Javascript is on fire nowadays and Ironhack is one of the few bootcamps to base its entire curriculum on it. Backend, frontend, all JS, because this is the present and the foreseable future of web development. In fact, anything different would have felt like time wasting.

The course is divided in three modules, each module giving you the teaching first and then challenging you on a project. The course material is constantly updated, you get exercises on a git repository to work on all night if you want. You’ll get a detailed revision of your code in the morning.

In the first module you learn the basics, HTML, CSS and JS, and make a late 90s style JQuerish app with it. Then you’re introduced to Node.js in the second module, but server side: Mongo DB, Mongoose, Express. And you make a ’00 style server rendered MVC app, which almost feels like a real thing. In the third module you’re thought a Javascript framework (this time it was Angular 5), and are given two weeks to complete your own full stack project.

At some point while doing it, which happens at different stages for different people, it’s guaranteed that you will see the light. Like in the Karate Kid movie you’ll see how all they made you do click together. Your fingers begin flying on the keyboard, translating your thoughts in to code as if it was the most natural thing in the world, while you wonder what the hell is happening. That’s when a web dev has finally emerged from within you.

7 — Events and job opportunities:

Each week we had at least a couple of talks by external speakers, giving us insights from within the industry. That has been very valuable, the best one was somebody explaining us how to make a bot using Dialogflow, with git repository and all. Fantastic.

Unfortunately, you are likely to be very fatigued by all the mental work you’re doing in the bootcamp to fully engage in the talks. But it is all meterial you can go back at a later stage, having had direct exposure to it, and maybe even networked with a real tech-industry specimen.

And we came to job opportunities. I yet have to attend the hiring week which is organized at the end of the bootcamp and it’s supposed to be a kind of speed dating between us graduate and tech companies. BUT, during the last event one of the speakers gained an interest in my final project and we’re now exploring the prospect of remote work for his creative, amazing and well established start-up. So yes, nothing concrete yet but I can’t beleive the fact I’m actively asked for interviews even BEFORE I start searching for a job. Amazing.

8 — The people:

I barely been alone during these two months, the group spirit has been fantastic. From spending the night all together coding, to partying at campus on the weekends, I felt so fortunate to get to meet so many great people.

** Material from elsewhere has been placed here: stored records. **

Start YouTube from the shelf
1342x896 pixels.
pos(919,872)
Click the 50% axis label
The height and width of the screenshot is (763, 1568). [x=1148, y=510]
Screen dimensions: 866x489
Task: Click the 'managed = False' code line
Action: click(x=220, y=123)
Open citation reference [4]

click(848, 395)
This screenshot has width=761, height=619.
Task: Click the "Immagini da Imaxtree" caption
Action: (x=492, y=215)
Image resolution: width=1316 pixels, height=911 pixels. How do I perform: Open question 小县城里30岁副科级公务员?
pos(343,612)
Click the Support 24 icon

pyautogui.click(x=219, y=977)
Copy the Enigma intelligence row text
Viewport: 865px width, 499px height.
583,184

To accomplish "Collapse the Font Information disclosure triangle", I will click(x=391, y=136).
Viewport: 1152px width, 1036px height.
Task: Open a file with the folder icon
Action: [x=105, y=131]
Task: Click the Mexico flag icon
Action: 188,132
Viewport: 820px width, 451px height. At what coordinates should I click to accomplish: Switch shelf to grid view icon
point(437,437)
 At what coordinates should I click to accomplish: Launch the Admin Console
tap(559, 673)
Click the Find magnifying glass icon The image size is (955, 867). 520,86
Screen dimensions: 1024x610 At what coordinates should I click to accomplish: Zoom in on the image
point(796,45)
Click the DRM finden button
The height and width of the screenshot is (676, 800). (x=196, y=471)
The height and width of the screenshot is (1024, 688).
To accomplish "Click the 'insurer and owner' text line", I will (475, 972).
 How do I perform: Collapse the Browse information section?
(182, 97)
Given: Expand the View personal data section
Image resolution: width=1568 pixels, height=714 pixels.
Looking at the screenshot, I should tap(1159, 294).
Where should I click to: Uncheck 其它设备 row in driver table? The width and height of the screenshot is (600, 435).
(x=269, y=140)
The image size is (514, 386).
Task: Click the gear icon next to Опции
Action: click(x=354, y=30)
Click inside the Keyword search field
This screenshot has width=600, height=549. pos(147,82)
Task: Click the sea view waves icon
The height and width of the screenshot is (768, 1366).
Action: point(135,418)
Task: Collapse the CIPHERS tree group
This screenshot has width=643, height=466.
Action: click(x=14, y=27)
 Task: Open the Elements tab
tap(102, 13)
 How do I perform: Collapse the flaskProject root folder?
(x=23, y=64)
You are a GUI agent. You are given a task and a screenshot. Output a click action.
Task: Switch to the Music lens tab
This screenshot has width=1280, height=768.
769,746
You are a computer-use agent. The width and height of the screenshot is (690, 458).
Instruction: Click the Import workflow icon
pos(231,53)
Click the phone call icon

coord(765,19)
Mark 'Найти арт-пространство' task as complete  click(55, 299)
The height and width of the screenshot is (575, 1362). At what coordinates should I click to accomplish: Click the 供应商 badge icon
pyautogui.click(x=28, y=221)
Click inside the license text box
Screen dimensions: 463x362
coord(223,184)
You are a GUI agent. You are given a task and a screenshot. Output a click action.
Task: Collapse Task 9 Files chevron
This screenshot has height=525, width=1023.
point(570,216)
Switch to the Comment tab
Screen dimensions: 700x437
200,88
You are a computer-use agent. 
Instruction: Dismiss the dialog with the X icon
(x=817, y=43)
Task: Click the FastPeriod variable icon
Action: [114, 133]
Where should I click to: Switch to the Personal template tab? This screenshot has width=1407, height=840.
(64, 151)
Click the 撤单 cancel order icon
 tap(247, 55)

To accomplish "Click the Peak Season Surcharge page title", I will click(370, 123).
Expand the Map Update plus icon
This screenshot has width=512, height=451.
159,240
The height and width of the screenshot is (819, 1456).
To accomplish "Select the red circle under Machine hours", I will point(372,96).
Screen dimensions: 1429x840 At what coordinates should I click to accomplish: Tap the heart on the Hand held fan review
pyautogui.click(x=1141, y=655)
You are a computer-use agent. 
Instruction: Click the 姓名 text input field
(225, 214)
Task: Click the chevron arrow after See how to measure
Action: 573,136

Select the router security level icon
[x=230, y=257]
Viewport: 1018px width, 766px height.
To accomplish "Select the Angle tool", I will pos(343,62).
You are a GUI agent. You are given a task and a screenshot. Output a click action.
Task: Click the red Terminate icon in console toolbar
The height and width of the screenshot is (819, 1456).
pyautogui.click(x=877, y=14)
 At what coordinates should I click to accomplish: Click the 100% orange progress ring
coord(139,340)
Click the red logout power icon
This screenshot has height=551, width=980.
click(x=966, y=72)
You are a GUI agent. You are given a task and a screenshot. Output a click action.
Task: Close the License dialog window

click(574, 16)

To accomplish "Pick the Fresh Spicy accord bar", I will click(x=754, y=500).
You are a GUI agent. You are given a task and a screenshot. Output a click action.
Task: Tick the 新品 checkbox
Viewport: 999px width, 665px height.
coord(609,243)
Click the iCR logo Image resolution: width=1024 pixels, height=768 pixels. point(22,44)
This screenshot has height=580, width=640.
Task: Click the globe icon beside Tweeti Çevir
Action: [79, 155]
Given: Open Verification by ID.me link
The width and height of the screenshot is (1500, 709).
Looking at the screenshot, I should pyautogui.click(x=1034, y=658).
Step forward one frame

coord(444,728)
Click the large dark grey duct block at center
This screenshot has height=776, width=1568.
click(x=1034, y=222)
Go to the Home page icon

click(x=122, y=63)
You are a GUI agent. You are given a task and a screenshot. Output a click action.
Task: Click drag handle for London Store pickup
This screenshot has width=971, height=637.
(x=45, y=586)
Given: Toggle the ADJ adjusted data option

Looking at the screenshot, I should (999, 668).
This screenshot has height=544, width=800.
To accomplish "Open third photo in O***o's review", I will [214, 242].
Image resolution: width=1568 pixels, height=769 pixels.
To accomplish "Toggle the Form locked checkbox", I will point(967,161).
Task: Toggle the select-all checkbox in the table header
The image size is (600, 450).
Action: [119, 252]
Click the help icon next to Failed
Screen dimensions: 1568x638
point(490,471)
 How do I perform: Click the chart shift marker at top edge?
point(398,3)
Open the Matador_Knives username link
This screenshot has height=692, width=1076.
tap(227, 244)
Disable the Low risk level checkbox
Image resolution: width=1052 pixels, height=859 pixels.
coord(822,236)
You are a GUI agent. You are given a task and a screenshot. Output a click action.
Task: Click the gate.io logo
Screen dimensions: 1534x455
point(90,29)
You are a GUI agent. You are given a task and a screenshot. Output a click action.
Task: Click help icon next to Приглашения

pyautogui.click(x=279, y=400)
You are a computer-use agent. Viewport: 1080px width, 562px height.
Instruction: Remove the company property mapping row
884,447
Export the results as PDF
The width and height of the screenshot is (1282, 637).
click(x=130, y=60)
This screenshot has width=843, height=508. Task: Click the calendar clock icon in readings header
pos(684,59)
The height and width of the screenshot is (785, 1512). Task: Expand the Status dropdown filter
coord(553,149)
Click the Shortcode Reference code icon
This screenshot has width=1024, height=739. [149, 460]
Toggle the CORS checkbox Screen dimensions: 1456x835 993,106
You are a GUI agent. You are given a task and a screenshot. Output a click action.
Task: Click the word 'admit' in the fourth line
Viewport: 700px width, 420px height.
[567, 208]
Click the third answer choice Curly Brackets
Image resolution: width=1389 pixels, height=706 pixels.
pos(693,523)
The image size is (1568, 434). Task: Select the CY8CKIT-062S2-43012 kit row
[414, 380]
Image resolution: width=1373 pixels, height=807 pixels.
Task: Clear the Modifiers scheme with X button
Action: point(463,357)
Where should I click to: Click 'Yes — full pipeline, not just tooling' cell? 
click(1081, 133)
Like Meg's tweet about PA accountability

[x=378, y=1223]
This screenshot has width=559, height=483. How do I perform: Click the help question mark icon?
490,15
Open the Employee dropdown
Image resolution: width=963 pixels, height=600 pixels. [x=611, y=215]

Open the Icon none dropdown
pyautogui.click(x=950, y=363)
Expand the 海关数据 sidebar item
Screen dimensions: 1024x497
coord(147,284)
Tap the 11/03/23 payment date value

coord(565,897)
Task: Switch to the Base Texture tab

On a personal note, that was even more important given the fact that I lost my father while I was attending the bootcamp. It wasn’t an easy decision to stay and learn coding, but it was the right choice. The understanding and support I received from the staff and the other students has been fantastic, don’t know what kind of place I would have been in without it.

No magic involved

I do recommend the course, it delivers on expectations, but be ready to push yourself as hard as you can in the learning process. There’s no magic, it all comes through hard work. Ironhack will provide you with the best environment, tools, knowledge, people, it’s like a state of the art gym: the sweat is still all yours.

As for me, I might take the UX/UI bootcamp, Ironhack is kind of addictive.